-------- Recorded information

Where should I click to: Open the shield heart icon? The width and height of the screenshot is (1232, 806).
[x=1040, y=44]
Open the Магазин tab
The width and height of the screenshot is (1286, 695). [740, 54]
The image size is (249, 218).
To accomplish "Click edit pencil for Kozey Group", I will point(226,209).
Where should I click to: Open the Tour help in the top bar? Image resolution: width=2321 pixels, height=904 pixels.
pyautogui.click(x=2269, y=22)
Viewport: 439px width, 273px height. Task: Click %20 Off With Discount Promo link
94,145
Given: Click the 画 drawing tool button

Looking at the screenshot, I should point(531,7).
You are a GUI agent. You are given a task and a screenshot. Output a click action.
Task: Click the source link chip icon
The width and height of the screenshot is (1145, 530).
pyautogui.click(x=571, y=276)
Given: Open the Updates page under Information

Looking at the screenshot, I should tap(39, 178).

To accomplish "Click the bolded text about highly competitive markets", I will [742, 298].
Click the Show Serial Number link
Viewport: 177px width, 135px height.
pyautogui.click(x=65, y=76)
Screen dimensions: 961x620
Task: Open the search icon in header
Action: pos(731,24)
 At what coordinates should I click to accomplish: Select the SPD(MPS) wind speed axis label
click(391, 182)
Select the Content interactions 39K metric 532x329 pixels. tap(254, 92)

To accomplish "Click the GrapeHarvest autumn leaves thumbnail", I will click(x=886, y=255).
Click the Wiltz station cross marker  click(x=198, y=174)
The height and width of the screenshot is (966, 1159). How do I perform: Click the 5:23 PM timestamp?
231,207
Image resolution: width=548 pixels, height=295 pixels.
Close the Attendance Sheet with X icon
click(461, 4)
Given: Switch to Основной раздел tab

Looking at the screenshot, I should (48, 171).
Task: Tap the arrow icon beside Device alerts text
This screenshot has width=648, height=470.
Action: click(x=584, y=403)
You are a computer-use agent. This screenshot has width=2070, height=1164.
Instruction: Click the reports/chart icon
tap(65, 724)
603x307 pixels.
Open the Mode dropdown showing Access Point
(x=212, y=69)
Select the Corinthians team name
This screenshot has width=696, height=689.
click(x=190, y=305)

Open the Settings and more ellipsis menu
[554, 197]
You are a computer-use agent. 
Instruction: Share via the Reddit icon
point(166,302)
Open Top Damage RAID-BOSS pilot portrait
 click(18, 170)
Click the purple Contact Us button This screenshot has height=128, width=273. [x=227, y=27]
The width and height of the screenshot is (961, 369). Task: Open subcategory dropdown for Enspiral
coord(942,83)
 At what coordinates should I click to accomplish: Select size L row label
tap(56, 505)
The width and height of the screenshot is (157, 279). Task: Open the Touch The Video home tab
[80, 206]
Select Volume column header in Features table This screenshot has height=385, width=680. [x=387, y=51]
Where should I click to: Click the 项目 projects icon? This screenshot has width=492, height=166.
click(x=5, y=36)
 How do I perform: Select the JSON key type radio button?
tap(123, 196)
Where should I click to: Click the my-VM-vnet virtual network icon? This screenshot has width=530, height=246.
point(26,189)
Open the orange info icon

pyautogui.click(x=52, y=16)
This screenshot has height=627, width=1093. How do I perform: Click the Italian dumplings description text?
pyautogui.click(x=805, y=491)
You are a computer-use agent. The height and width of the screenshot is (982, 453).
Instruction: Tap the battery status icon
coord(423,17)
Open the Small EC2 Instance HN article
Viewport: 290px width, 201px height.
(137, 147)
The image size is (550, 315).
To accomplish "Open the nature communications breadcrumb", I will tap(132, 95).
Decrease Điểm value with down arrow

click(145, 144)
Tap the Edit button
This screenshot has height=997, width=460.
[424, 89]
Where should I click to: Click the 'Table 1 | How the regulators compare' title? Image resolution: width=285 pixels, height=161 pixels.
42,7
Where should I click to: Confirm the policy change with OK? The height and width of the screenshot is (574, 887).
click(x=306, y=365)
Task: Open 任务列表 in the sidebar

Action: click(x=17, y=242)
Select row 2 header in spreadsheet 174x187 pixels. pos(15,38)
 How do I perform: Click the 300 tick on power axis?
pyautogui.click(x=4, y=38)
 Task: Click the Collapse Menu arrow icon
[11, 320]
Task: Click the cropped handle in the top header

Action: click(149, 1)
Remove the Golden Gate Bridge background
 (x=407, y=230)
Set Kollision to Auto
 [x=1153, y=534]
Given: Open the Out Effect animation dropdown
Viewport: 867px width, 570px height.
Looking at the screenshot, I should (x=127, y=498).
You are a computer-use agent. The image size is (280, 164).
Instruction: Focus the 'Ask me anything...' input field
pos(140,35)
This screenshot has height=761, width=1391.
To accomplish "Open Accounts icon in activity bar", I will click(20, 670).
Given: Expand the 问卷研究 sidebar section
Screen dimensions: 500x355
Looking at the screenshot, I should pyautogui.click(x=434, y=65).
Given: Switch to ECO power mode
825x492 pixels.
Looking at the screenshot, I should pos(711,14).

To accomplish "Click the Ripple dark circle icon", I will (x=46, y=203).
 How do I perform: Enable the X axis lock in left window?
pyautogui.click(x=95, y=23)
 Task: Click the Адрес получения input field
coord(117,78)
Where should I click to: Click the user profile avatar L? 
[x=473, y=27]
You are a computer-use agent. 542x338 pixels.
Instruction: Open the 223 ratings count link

----------------

_Problem requirements_. Could you reproduce every record above exactly as it appears?

_Answer to the exercise_.
Where should I click to: Open the shield heart icon? The width and height of the screenshot is (1232, 806).
[x=1040, y=44]
Open the Магазин tab
The width and height of the screenshot is (1286, 695). [740, 54]
The image size is (249, 218).
To accomplish "Click edit pencil for Kozey Group", I will point(226,209).
Where should I click to: Open the Tour help in the top bar? Image resolution: width=2321 pixels, height=904 pixels.
pyautogui.click(x=2269, y=22)
Viewport: 439px width, 273px height. Task: Click %20 Off With Discount Promo link
94,145
Given: Click the 画 drawing tool button

Looking at the screenshot, I should point(531,7).
You are a GUI agent. You are given a task and a screenshot. Output a click action.
Task: Click the source link chip icon
The width and height of the screenshot is (1145, 530).
pyautogui.click(x=571, y=276)
Given: Open the Updates page under Information

Looking at the screenshot, I should tap(39, 178).

To accomplish "Click the bolded text about highly competitive markets", I will [742, 298].
Click the Show Serial Number link
Viewport: 177px width, 135px height.
pyautogui.click(x=65, y=76)
Screen dimensions: 961x620
Task: Open the search icon in header
Action: pos(731,24)
 At what coordinates should I click to accomplish: Select the SPD(MPS) wind speed axis label
click(391, 182)
Select the Content interactions 39K metric 532x329 pixels. tap(254, 92)

To accomplish "Click the GrapeHarvest autumn leaves thumbnail", I will click(x=886, y=255).
Click the Wiltz station cross marker  click(x=198, y=174)
The height and width of the screenshot is (966, 1159). How do I perform: Click the 5:23 PM timestamp?
231,207
Image resolution: width=548 pixels, height=295 pixels.
Close the Attendance Sheet with X icon
click(461, 4)
Given: Switch to Основной раздел tab

Looking at the screenshot, I should (48, 171).
Task: Tap the arrow icon beside Device alerts text
This screenshot has width=648, height=470.
Action: click(x=584, y=403)
You are a computer-use agent. This screenshot has width=2070, height=1164.
Instruction: Click the reports/chart icon
tap(65, 724)
603x307 pixels.
Open the Mode dropdown showing Access Point
(x=212, y=69)
Select the Corinthians team name
This screenshot has width=696, height=689.
click(x=190, y=305)

Open the Settings and more ellipsis menu
[554, 197]
You are a computer-use agent. 
Instruction: Share via the Reddit icon
point(166,302)
Open Top Damage RAID-BOSS pilot portrait
 click(18, 170)
Click the purple Contact Us button This screenshot has height=128, width=273. [x=227, y=27]
The width and height of the screenshot is (961, 369). Task: Open subcategory dropdown for Enspiral
coord(942,83)
 At what coordinates should I click to accomplish: Select size L row label
tap(56, 505)
The width and height of the screenshot is (157, 279). Task: Open the Touch The Video home tab
[80, 206]
Select Volume column header in Features table This screenshot has height=385, width=680. [x=387, y=51]
Where should I click to: Click the 项目 projects icon? This screenshot has width=492, height=166.
click(x=5, y=36)
 How do I perform: Select the JSON key type radio button?
tap(123, 196)
Where should I click to: Click the my-VM-vnet virtual network icon? This screenshot has width=530, height=246.
point(26,189)
Open the orange info icon

pyautogui.click(x=52, y=16)
This screenshot has height=627, width=1093. How do I perform: Click the Italian dumplings description text?
pyautogui.click(x=805, y=491)
You are a computer-use agent. The height and width of the screenshot is (982, 453).
Instruction: Tap the battery status icon
coord(423,17)
Open the Small EC2 Instance HN article
Viewport: 290px width, 201px height.
(137, 147)
The image size is (550, 315).
To accomplish "Open the nature communications breadcrumb", I will tap(132, 95).
Decrease Điểm value with down arrow

click(145, 144)
Tap the Edit button
This screenshot has height=997, width=460.
[424, 89]
Where should I click to: Click the 'Table 1 | How the regulators compare' title? Image resolution: width=285 pixels, height=161 pixels.
42,7
Where should I click to: Confirm the policy change with OK? The height and width of the screenshot is (574, 887).
click(x=306, y=365)
Task: Open 任务列表 in the sidebar

Action: click(x=17, y=242)
Select row 2 header in spreadsheet 174x187 pixels. pos(15,38)
 How do I perform: Click the 300 tick on power axis?
pyautogui.click(x=4, y=38)
 Task: Click the Collapse Menu arrow icon
[11, 320]
Task: Click the cropped handle in the top header

Action: click(149, 1)
Remove the Golden Gate Bridge background
 (x=407, y=230)
Set Kollision to Auto
 [x=1153, y=534]
Given: Open the Out Effect animation dropdown
Viewport: 867px width, 570px height.
Looking at the screenshot, I should (x=127, y=498).
You are a computer-use agent. The image size is (280, 164).
Instruction: Focus the 'Ask me anything...' input field
pos(140,35)
This screenshot has height=761, width=1391.
To accomplish "Open Accounts icon in activity bar", I will click(20, 670).
Given: Expand the 问卷研究 sidebar section
Screen dimensions: 500x355
Looking at the screenshot, I should pyautogui.click(x=434, y=65).
Given: Switch to ECO power mode
825x492 pixels.
Looking at the screenshot, I should pos(711,14).

To accomplish "Click the Ripple dark circle icon", I will (x=46, y=203).
 How do I perform: Enable the X axis lock in left window?
pyautogui.click(x=95, y=23)
 Task: Click the Адрес получения input field
coord(117,78)
Where should I click to: Click the user profile avatar L? 
[x=473, y=27]
You are a computer-use agent. 542x338 pixels.
Instruction: Open the 223 ratings count link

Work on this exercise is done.